TASK STATEMENT: Reproduce the section of the listing that begins at the line containing "Task: Go to the Бэкап settings step" and finishes at the line containing "Task: Pick the Eingabe node from the sidebar". Include both end lines and nothing beyond them.

DATA PROVIDED:
⟨
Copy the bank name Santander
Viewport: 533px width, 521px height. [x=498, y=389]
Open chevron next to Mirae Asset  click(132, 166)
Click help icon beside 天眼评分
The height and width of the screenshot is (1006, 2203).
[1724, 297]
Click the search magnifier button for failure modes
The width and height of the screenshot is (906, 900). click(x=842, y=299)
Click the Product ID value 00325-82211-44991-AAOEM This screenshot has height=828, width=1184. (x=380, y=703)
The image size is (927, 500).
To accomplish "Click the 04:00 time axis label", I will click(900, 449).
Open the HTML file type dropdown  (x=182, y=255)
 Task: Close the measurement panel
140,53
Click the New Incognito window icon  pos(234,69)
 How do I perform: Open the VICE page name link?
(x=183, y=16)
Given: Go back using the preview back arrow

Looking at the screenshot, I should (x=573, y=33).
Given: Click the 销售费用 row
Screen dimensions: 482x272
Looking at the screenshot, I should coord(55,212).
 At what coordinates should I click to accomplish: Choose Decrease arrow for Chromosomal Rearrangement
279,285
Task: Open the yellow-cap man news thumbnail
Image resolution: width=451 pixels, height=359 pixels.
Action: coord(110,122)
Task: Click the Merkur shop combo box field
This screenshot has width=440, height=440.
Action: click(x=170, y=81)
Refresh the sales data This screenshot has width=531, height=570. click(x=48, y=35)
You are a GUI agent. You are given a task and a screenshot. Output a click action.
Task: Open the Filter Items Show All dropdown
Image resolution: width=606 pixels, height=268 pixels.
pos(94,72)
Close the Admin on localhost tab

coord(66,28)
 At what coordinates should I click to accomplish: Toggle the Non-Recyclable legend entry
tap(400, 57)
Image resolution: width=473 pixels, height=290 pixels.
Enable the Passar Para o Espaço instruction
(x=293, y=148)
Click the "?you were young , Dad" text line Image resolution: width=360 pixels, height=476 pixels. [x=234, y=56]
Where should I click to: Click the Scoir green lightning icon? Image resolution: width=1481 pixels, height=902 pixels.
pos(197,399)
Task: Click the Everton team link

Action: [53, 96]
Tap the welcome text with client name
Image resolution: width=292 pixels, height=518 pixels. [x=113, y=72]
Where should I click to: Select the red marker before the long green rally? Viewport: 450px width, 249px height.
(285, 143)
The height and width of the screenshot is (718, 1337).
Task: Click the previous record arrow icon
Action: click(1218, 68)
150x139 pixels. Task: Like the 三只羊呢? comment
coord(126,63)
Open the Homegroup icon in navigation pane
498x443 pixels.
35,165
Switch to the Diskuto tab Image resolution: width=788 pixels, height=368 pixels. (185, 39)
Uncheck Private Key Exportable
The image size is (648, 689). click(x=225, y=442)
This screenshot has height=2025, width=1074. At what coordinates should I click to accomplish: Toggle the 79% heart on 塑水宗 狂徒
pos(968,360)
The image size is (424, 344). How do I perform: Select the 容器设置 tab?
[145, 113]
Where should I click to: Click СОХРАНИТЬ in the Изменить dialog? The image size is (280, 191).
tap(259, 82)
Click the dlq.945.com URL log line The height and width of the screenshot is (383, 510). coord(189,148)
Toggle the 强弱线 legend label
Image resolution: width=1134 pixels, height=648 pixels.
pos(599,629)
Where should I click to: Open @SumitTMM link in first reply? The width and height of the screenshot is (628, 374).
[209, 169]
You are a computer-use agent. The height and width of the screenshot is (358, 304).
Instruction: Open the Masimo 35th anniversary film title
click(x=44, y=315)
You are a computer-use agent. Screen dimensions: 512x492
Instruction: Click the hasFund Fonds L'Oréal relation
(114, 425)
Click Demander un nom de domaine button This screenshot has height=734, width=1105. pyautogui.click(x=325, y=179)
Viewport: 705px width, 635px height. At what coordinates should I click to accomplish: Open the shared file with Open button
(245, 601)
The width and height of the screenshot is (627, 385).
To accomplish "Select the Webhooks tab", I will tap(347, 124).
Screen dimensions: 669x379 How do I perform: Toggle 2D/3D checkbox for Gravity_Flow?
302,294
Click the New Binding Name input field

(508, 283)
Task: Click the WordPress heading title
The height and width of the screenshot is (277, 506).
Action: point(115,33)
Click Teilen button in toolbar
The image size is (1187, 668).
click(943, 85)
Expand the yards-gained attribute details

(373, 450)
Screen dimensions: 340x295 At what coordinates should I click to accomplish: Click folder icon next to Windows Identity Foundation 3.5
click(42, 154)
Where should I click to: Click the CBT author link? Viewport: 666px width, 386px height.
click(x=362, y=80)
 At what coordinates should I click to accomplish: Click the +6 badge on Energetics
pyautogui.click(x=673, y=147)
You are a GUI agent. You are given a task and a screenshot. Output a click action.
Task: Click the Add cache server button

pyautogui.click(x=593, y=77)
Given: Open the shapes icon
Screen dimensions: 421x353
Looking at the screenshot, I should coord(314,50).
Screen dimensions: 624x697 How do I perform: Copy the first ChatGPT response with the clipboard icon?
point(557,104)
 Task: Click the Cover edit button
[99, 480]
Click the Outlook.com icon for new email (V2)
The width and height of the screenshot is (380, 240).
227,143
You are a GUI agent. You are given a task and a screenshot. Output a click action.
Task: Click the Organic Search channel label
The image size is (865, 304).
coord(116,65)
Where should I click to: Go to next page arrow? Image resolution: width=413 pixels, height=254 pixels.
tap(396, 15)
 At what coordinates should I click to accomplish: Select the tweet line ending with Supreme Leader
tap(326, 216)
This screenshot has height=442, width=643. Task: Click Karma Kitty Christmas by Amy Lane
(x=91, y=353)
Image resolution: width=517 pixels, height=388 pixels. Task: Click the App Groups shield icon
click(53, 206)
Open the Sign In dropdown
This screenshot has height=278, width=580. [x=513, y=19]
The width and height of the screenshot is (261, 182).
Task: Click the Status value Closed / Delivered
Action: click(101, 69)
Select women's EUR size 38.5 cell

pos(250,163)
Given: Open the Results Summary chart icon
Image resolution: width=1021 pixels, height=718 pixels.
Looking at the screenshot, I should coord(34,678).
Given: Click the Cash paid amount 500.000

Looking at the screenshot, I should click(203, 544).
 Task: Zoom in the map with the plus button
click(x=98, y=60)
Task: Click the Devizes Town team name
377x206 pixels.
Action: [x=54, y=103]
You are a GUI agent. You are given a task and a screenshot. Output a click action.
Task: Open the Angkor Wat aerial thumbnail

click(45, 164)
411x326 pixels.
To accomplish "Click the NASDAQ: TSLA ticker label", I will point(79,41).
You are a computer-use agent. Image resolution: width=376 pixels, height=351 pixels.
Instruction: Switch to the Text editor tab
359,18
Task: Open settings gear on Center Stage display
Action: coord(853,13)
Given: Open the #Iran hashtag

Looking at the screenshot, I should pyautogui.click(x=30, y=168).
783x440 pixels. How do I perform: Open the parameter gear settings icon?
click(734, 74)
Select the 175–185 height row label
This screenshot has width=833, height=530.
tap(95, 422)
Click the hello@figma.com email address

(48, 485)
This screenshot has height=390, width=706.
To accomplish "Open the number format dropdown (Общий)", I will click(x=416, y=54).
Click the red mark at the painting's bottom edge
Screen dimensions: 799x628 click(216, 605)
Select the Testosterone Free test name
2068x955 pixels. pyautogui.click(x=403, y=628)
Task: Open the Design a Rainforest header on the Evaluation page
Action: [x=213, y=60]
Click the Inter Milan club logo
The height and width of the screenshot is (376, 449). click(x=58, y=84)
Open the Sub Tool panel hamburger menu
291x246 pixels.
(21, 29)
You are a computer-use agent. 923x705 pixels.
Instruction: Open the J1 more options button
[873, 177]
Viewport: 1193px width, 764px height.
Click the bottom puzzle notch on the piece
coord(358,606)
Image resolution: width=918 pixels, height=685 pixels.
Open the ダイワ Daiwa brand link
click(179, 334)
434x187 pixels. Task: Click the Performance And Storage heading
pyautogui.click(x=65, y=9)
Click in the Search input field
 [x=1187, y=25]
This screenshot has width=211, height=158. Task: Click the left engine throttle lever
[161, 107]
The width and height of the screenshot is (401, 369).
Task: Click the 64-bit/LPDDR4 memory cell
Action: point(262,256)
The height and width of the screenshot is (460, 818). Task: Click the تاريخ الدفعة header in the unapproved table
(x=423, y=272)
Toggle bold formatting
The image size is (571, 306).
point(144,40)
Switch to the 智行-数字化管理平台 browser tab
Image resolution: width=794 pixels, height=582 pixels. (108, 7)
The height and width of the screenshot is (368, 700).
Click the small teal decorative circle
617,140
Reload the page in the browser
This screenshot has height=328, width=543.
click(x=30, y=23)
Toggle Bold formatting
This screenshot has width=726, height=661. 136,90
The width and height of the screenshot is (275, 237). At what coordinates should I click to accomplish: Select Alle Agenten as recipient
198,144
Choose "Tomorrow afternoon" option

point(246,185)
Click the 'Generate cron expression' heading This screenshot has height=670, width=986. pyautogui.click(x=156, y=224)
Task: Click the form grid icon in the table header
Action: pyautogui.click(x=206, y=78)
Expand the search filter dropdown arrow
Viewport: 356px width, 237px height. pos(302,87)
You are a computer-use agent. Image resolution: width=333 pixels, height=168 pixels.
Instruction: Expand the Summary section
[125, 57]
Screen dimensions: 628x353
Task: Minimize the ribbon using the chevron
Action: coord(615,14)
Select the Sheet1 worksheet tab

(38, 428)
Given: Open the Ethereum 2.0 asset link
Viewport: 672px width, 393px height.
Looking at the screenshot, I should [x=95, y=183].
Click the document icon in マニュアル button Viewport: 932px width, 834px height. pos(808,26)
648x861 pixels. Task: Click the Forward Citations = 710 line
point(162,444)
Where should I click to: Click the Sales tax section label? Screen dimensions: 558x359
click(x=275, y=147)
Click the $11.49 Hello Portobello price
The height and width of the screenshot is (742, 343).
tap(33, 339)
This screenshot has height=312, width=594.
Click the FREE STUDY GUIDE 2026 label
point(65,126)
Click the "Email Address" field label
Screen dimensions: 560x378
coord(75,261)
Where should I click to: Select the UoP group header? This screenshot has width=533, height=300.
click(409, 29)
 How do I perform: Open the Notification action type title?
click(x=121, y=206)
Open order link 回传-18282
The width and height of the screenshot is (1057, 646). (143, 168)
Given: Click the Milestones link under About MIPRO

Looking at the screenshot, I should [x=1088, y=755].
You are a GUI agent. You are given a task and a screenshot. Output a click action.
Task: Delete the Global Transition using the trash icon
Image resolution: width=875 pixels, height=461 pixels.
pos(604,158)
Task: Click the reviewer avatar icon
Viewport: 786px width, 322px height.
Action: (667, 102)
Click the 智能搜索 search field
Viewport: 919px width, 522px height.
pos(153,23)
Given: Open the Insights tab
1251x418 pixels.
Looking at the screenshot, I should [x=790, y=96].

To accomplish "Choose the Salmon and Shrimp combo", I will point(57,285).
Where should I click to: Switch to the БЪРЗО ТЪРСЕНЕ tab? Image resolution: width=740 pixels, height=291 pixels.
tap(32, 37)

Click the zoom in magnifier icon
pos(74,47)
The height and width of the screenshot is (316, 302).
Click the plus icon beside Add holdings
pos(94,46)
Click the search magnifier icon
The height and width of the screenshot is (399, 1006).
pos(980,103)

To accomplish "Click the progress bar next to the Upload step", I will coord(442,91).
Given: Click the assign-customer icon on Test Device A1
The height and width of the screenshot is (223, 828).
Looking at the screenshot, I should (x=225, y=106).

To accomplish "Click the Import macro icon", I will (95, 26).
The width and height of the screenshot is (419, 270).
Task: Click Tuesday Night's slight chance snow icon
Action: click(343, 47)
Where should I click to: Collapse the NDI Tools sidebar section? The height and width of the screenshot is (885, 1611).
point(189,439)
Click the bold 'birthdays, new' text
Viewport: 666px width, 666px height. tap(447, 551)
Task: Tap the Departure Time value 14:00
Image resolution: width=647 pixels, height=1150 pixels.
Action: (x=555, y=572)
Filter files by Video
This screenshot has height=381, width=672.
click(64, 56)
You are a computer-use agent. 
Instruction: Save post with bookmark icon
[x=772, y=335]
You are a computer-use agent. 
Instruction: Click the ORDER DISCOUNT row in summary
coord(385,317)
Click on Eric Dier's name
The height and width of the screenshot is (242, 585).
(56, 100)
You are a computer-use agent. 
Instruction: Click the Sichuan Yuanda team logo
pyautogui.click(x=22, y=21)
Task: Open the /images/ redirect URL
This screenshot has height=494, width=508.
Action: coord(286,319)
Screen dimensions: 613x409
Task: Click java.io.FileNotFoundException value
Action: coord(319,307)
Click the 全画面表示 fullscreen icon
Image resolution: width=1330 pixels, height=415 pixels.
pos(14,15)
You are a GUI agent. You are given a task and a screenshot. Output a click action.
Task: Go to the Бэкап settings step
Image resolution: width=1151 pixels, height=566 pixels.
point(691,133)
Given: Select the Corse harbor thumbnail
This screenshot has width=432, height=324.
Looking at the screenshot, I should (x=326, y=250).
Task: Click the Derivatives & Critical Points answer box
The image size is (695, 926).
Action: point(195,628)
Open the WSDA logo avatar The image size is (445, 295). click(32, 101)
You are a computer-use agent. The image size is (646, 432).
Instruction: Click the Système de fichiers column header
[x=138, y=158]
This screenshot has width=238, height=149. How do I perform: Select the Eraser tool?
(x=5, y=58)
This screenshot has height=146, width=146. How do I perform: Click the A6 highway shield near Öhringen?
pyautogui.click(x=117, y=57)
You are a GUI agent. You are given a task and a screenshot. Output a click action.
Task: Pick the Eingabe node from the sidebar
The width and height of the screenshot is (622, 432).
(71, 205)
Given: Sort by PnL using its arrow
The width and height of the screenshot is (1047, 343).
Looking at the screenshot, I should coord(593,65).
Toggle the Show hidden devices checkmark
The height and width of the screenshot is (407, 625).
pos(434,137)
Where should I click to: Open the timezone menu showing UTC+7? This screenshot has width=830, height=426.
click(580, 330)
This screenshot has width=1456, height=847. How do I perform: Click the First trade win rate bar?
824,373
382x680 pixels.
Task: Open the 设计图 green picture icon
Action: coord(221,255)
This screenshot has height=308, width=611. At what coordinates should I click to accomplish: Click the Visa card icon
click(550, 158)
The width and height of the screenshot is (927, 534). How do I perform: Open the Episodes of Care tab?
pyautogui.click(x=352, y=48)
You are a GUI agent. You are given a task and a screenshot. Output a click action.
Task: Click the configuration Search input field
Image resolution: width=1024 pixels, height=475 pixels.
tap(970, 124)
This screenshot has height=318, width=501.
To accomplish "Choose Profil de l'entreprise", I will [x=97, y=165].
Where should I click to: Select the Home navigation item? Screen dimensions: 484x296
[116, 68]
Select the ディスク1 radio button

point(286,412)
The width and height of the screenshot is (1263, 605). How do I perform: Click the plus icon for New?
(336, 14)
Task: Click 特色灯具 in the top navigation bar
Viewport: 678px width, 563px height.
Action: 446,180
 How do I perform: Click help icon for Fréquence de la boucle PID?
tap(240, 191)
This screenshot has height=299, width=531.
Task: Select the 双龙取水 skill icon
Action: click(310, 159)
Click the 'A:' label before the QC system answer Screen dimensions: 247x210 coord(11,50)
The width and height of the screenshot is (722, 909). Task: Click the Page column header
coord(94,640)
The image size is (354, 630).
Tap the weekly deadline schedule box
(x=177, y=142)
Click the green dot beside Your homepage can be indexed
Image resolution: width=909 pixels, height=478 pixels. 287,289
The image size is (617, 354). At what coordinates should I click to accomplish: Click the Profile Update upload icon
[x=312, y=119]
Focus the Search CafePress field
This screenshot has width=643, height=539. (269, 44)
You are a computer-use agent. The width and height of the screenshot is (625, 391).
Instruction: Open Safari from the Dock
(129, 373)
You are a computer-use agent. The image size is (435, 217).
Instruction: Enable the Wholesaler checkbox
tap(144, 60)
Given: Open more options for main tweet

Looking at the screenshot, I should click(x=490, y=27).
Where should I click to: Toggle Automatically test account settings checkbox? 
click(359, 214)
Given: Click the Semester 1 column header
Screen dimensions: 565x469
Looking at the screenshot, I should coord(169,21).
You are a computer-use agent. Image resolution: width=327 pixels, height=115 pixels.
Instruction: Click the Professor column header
⟩
WRITTEN ANSWER:
Task: Go to the Бэкап settings step
Image resolution: width=1151 pixels, height=566 pixels.
point(691,133)
Given: Select the Corse harbor thumbnail
This screenshot has width=432, height=324.
Looking at the screenshot, I should (x=326, y=250).
Task: Click the Derivatives & Critical Points answer box
The image size is (695, 926).
Action: point(195,628)
Open the WSDA logo avatar The image size is (445, 295). click(32, 101)
You are a computer-use agent. The image size is (646, 432).
Instruction: Click the Système de fichiers column header
[x=138, y=158]
This screenshot has width=238, height=149. How do I perform: Select the Eraser tool?
(x=5, y=58)
This screenshot has height=146, width=146. How do I perform: Click the A6 highway shield near Öhringen?
pyautogui.click(x=117, y=57)
You are a GUI agent. You are given a task and a screenshot. Output a click action.
Task: Pick the Eingabe node from the sidebar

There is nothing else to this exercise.